===== MATERIAL FOR THE TASK

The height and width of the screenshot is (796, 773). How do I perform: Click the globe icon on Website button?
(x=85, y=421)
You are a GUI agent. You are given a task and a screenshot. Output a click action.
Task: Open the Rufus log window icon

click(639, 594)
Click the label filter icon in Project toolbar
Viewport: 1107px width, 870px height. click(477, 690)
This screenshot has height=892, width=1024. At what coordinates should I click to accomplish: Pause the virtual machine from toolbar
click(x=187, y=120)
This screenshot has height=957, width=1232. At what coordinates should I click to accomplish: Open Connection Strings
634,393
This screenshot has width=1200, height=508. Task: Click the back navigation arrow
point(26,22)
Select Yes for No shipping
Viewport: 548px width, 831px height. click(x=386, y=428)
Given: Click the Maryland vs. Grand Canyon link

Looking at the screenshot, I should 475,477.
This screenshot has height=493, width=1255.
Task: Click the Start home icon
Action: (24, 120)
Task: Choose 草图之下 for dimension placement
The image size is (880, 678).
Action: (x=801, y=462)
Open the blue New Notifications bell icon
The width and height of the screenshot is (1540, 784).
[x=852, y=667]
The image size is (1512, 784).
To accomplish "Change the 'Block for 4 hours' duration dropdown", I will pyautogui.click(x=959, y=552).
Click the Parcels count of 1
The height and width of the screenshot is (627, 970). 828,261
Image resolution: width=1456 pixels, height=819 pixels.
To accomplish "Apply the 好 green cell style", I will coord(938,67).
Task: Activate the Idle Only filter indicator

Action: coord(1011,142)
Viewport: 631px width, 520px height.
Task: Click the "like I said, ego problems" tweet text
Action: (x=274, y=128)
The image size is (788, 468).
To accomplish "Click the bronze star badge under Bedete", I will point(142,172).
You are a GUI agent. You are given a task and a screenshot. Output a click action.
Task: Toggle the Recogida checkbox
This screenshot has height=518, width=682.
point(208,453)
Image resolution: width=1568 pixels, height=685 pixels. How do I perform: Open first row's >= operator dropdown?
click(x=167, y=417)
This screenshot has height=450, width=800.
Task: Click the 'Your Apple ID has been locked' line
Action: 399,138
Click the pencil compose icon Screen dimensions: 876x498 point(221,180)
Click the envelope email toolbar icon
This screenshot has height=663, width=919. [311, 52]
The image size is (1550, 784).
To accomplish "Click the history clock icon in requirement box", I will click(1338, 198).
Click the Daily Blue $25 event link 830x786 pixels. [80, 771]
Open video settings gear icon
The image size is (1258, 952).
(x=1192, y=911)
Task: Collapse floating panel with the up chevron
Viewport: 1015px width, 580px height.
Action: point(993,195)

==========

Convert the stretch from the line containing "Open video settings gear icon" through the end of the records into a numbered list, one line per item, omitting any blank lines.

1. Open video settings gear icon
2. The image size is (1258, 952).
3. (x=1192, y=911)
4. Task: Collapse floating panel with the up chevron
5. Viewport: 1015px width, 580px height.
6. Action: point(993,195)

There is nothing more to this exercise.